“We are all just people after all”
Malak Suomi and his daughter Mariam Suomi are Syrian Christians. They fled to Germany with their whole family and would like to live in Bavaria for as long as the war continues in Syria.
His smile is simply contagious. Malak Suomi is one of those men whose facial features still remind you of an inquisitive schoolboy – even at the age of 58 and with hundreds of laughter lines around his eyes.
In order to live in safety, Malak Suomi and his family gave up everything they had built up in Syria: Malak Suomi’s job as a senior oil engineer, their house, their tranquil and prosperous life and their good standing. He fled from his home city of Kamishli in north-eastern Syria to come to Germany with his wife and three children aged between seven and 17 years old. All of this happened four months ago.
Persecuted because they were Christians
Following stopovers in Munich and Garmisch-Partenkirchen, the family has been living in Traunstein in Upper Bavaria for two months. Although there is not much room in their accommodation, five of them share two rooms covering a total of 37 square metres and the kitchen and bathroom are in the corridor – none of this matters to them. The family finally feels safe again! Life had become too dangerous in Kamishli. On the one hand, due to the bombing, and, on the other hand, because the group known as IS had Syrian Christians such as the Suomi family clearly in their sights.
“I don't understand why people persecute each other because of their religion. We are all just people after all.”
Christians for generations
The Suomi family have believed in a Christian god for generations. It is not the first time that they have been persecuted due to their belief. Malak Suomi’s grandparents were forced to flee to Syria from Turkey in 1917. Their story of religious persecution has now repeated itself almost 100 years later. “The people in Bavaria are very helpful and nice!” says Malak Suomi. “I don’t understand why people persecute each other because of their religion. We are all just people after all.”
The family is starting again from scratch in Bavaria. Malak Suomi hopes to quickly find an apartment and a job, even if he is no longer 20 years old. He has qualifications and speaks good English – and is willing to take any type of work. “I would take any job”, he says. Earning money and providing for his family again is very important to him. But for this to happen, Malak Suomi knows that he has to learn German.
“Girls have very good opportunities in Germany. I would like to gain a high school certificate and study for a degree.”
His daughter Mariam wants to study
The youngest daughter Sima (7) has already integrated well at her junior school in Traunstein. And her big brother Mario (16) and older sister Mariam (17) also want to learn German as quickly as possible. But due to their ages of 16 and 17, Mario and Mariam are no longer obligated to attend full-time education in Germany. However, they are required to attend a vocational college. In Bavaria, they have the opportunity to attend a vocational college for two years to obtain a school-leaving certificate. It is difficult for young people that attended high schools in their homelands to now continue their school education here. The curriculum and educational standards are so different that it is not possible to simply follow on from their previous education in their homeland.

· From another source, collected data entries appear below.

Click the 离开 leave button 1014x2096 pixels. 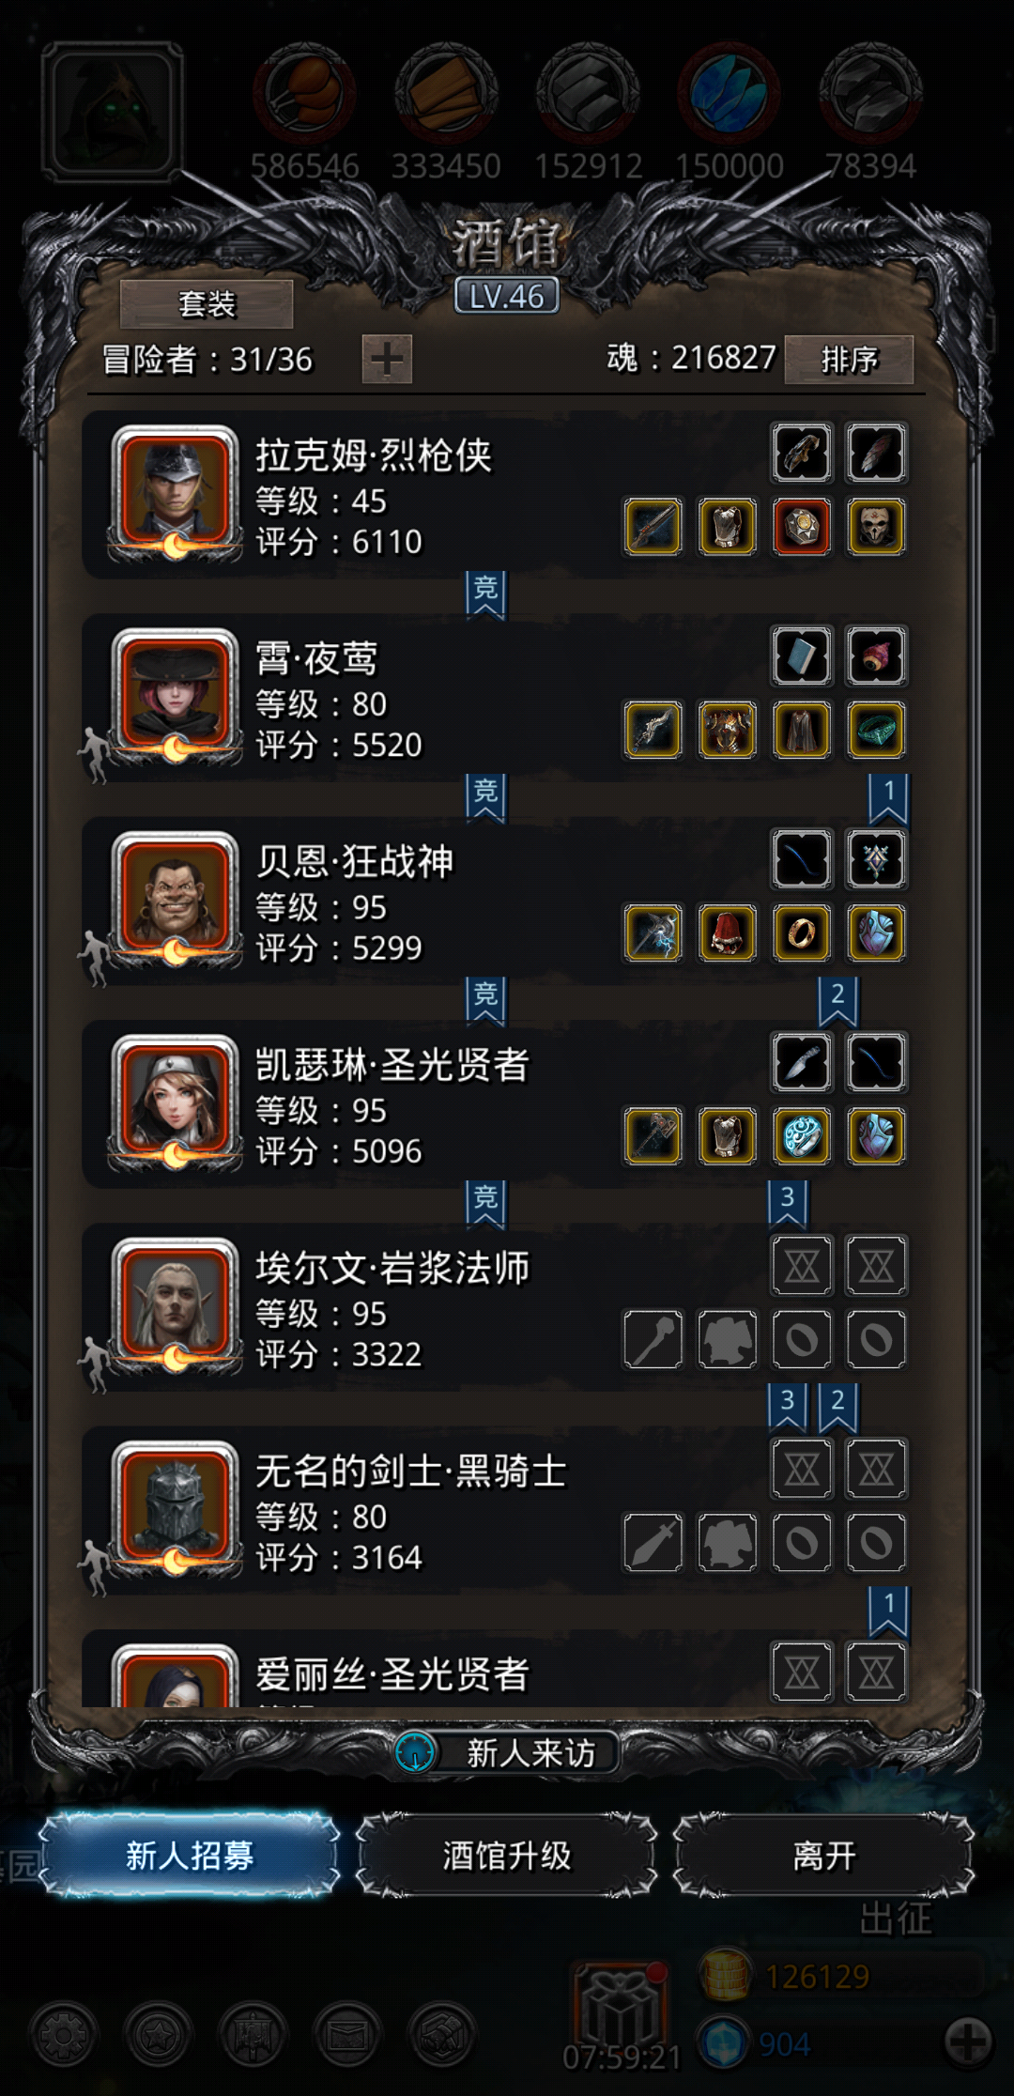tap(824, 1856)
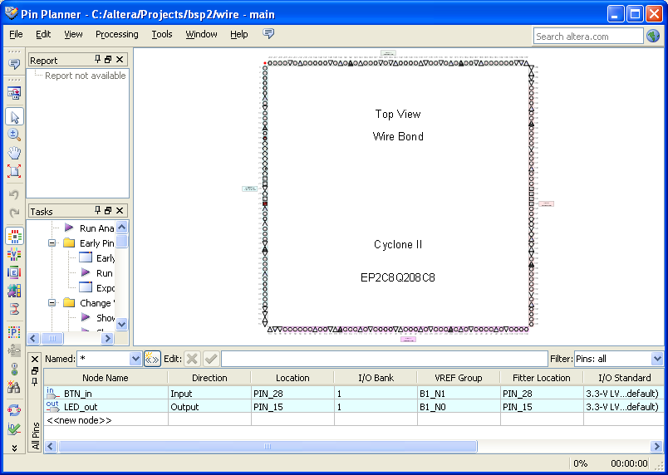Click the Search altera.com input field
This screenshot has width=668, height=475.
click(x=587, y=36)
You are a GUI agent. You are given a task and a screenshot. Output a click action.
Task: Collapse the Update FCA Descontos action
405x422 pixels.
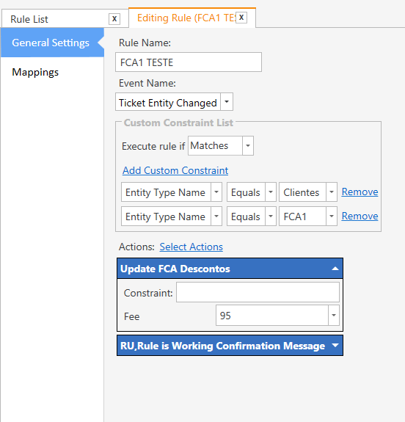(x=335, y=269)
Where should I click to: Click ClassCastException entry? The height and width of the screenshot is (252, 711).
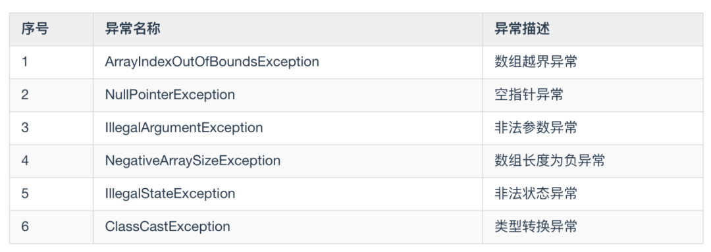tap(167, 226)
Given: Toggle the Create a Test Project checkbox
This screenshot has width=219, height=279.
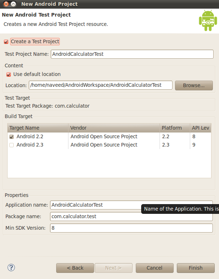Looking at the screenshot, I should (x=6, y=42).
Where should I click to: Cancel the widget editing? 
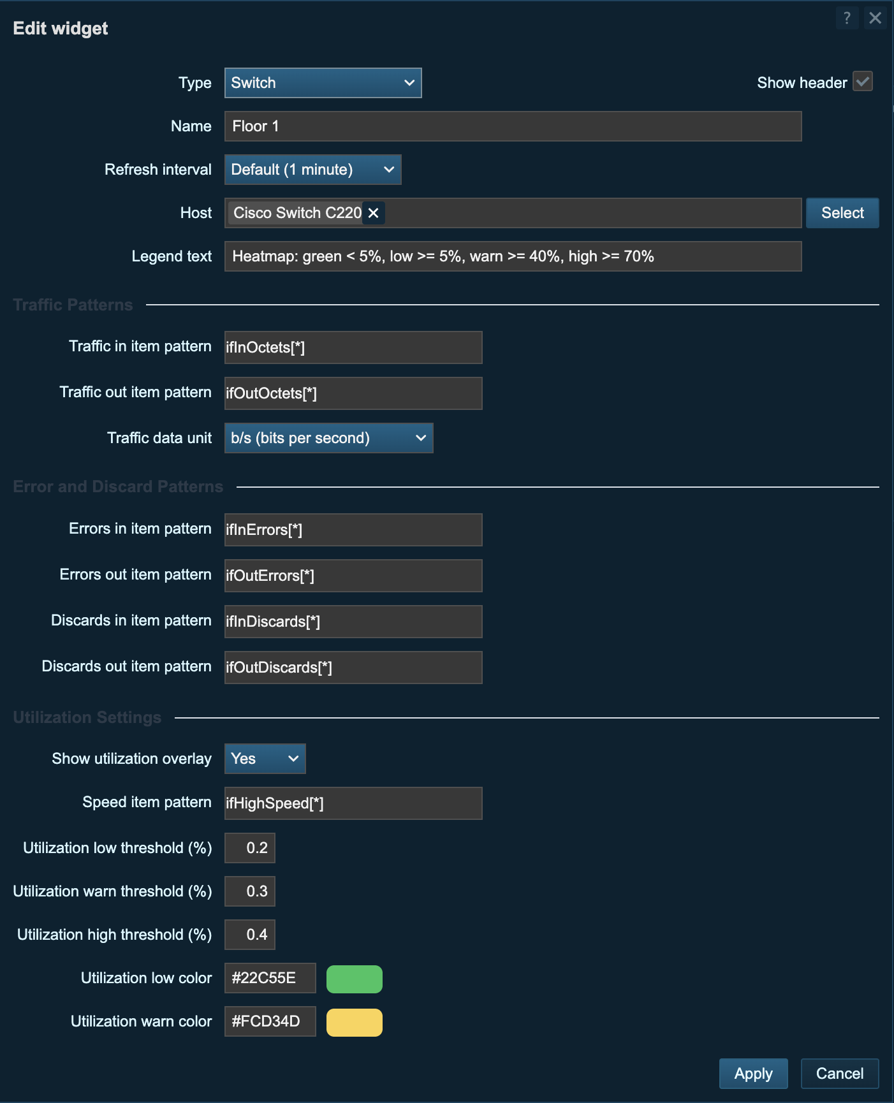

The siblings were good pupils in Syria and Mariam Suomi was about to gain her high school certificate. Yet despite visiting a high school in Traunstein for a few weeks, she is not yet able to take any of the examinations. “I have already made new friends”, explains the teenager. But Mariam Suomi still nevertheless misses her old home. “If there was no war in Syria then we would like to return to our country.”
The dream of peace in Syria
The dream of peace is still a long way off. As long as this remains the case, family man Malak Suomi dreams of a new job and a small apartment in Bavaria – to leave the refugee shelter and start an independent life. Mariam Suomi dreams of studying in Munich. “Education is the key to integration”; this is what she has read in a brochure. And: “In Germany, all options are available to me as a girl.”
The application for asylum for the Suomi family has now been approved. They have also found their own apartment. Mariam is completing a course for refugees at vocational college and continues to dream of moving to a secondary school to complete her high school certificate and then study for a degree.